Fantasy is more distressing to me than honesty. I have to agree with you that it isn't a "wonderful world."
Heidi's "Face to face" speaks to me, though. And I wish you kindness, peace, and hope in 2014 as well. Thank you!
I would like to add something to Rouchswalwe's supportive comment, and that is that it isn't often that we suffer great loss of any kind. I know, however, that when we face times such as these, when death obliges us to face the sharp end of life, we are at our most human. Sometimes, a dose of sentimentality helps; yes, even with the lies as well. If that gets you from one moment to the next, so what? Perhaps now is not the time for 'profound, original and truly helpful thoughts.' Each to its season, huh? No, it's not a wonderful world, but there are a great deal of wonderful things in it. The good and bad will always stand face to face. Somewhere between the two is what we seek. I'm sure you will find it.
R Thank you. I'm so glad you like the picture. Sorry you can't see the original. Like all her pictures it I quite large. About 2 metres by I metre.
Tom I do agree with you. It is a wonderful world. I know. The words even comfort me. But as I try to say, I, we have yo look for a balance.
It's the music, I think, that snags at one, the banal and sentimental words alone probably wouldn't move you much, even at such a time, but the plangent melodies can. I've heard some people in the aftermath of loss say they simply can't listen to any music at all, it undoes them unbearably, and songs which they wouldn't even notice normally can catch at their emotions unexpectedly. Others find sentimentality a welcome release, without necessarily blinding themselves to the nature of it.
Go a little easy on yourself, Joe; You won't settle for false comfort, of course, but let yourself be comforted nevertheless.
No, not a wonderful world, a terrible, broken one; the thousand natural shocks are bad enough never mind the rest, even those of us who've been let off lightly can see that. But yes, there are still wonderful things in it, and one of them is that painting.
Wishing you peace and wonder for the coming year, dear friend.
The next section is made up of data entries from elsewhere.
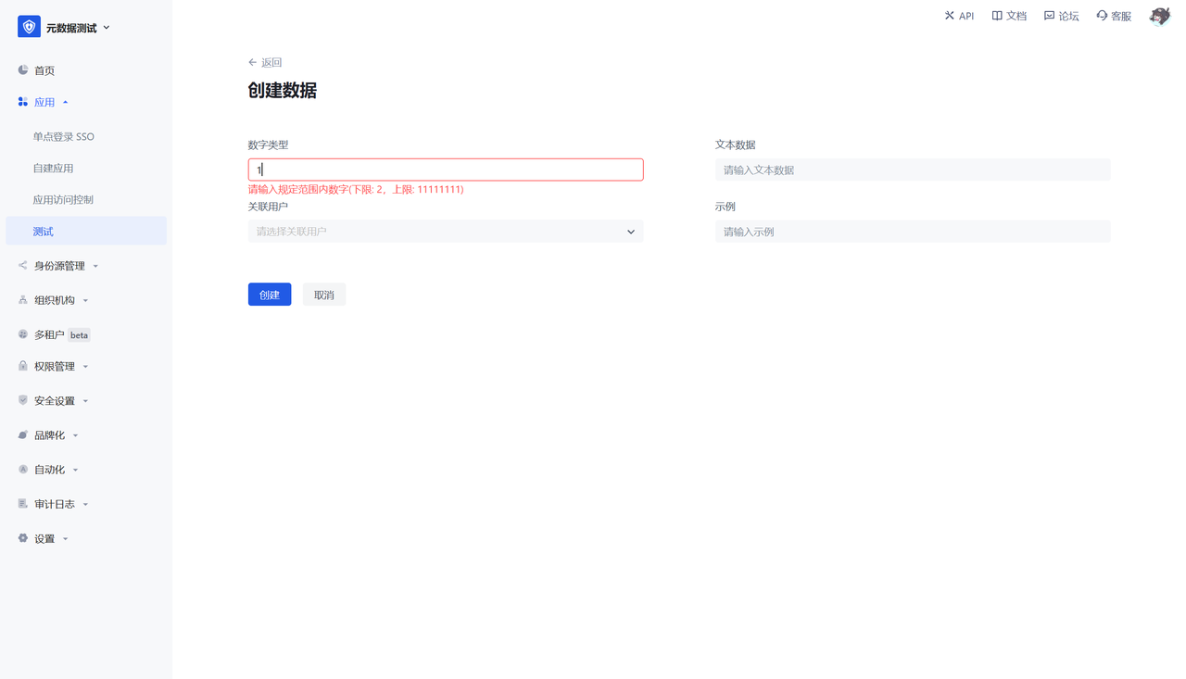Viewport: 1186px width, 679px height.
Task: Open 自建应用 menu item
Action: click(x=54, y=168)
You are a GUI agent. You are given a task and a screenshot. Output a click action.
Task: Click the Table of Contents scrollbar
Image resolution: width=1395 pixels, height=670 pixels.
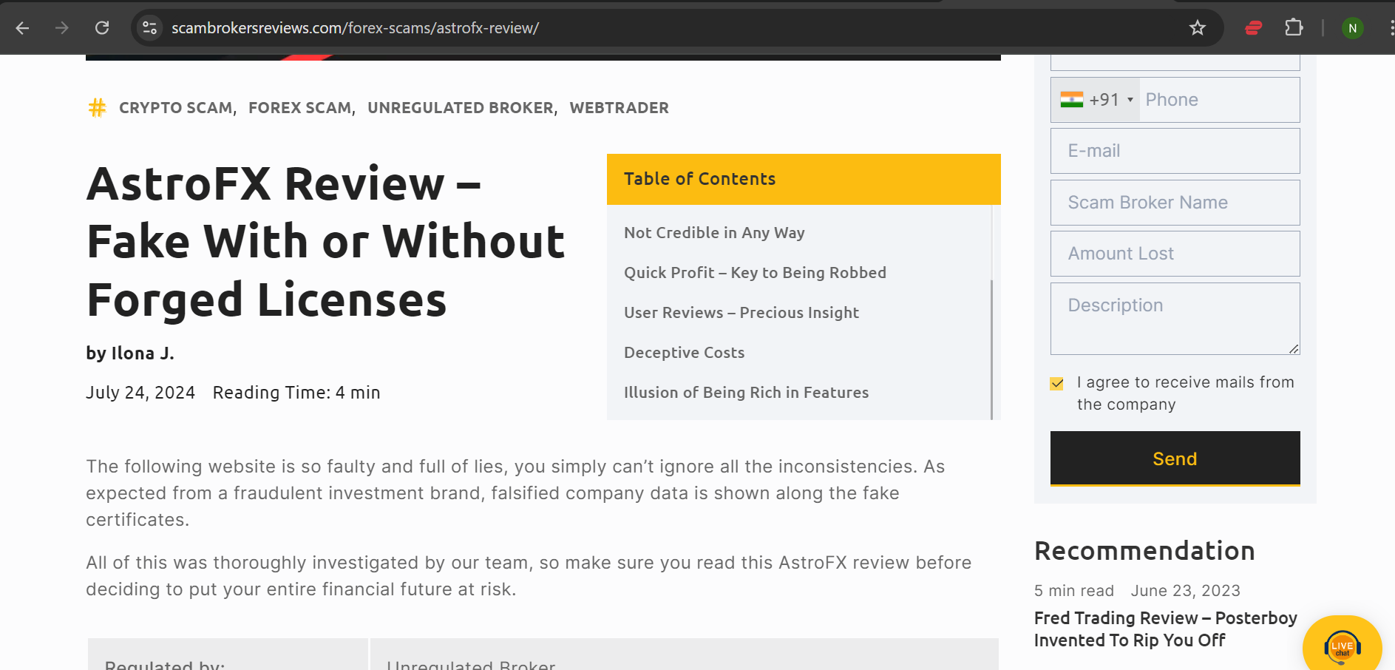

You are well placed to reflect on the horrors of sentimentality. That it is often an accidental rather than an intentional defect doesn't make it any the less distressing. The abiding problem with sentimentality is, in oenological terms, its long legs. It may persist. Repetition strengthens rather than weakens it. The universal specific against sentimentality is simplicity since - at a guess - I'd say sentimentality is undesirably complex. However simplicity is a rare commodity and is frequently unavailable in our travails.
Just to prove me wrong Heidi's painting is both simple and complex but we as spectators are able to adjust our own criteria when we contemplate an image. It is the simplicity I respond to and I agree that this is her best work. Given its intractable size I wonder if it might be possible to have a smaller reproduction made so that others might profit from a copy. Both you and I are aware of the corrupting tendencies of the photo-reducing process but then if Turner survives it (we have two prints of his bought at the Tate) perhaps Heidi may too.